Collected data

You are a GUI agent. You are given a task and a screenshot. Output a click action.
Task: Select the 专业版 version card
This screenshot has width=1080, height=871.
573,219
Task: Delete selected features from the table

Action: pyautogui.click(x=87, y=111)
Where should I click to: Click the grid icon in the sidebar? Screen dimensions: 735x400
* * *
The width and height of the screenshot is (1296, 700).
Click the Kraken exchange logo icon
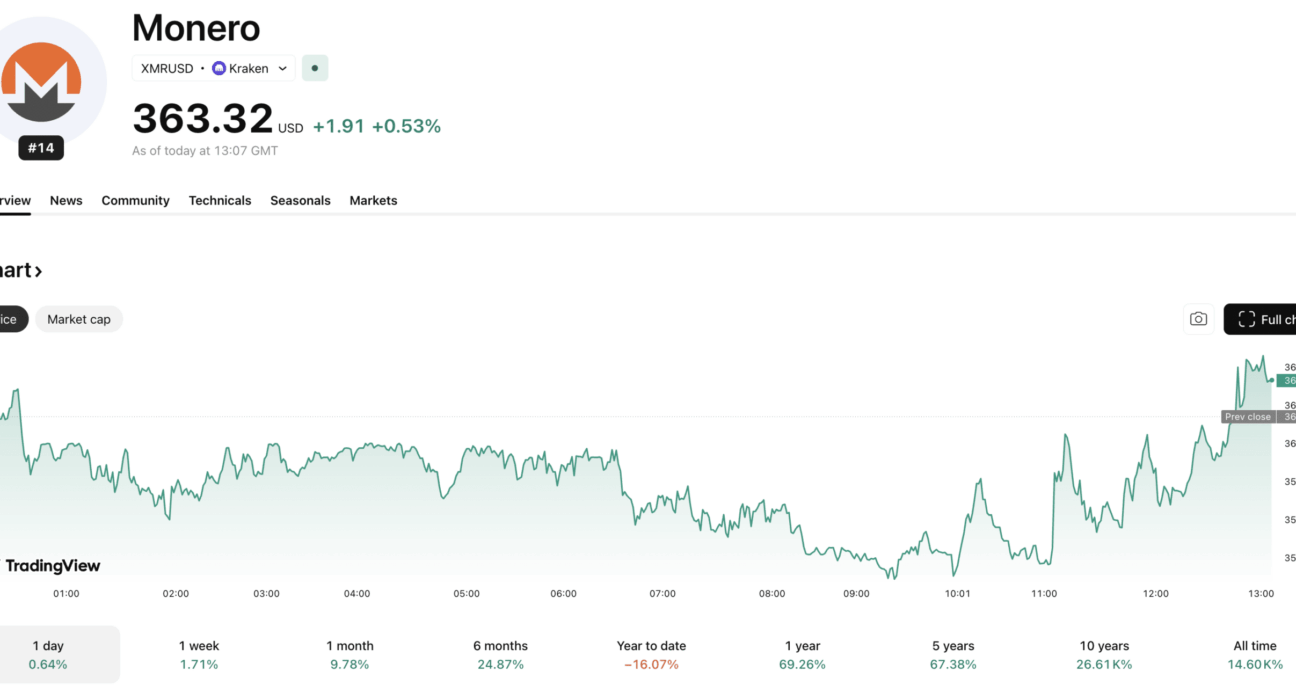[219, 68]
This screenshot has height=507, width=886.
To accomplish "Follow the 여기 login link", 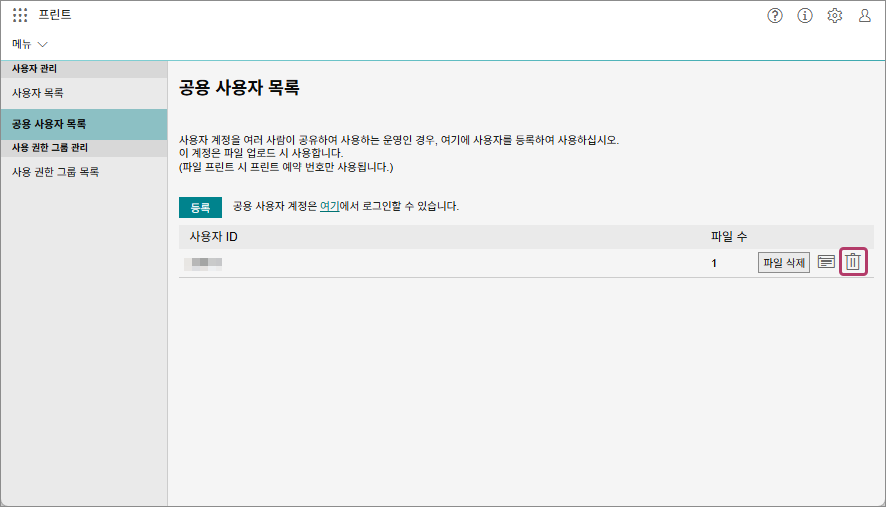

EXERCISE REQUIREMENTS: What you give back must be the stretch above, starting at the line with "Task: Select the 专业版 version card" and ending at the line with "Where should I", copied exactly.

FINISHED EXERCISE:
Task: Select the 专业版 version card
This screenshot has width=1080, height=871.
573,219
Task: Delete selected features from the table

Action: pyautogui.click(x=87, y=111)
Where should I click to: Click the grid icon in the sidebar? Screen dimensions: 735x400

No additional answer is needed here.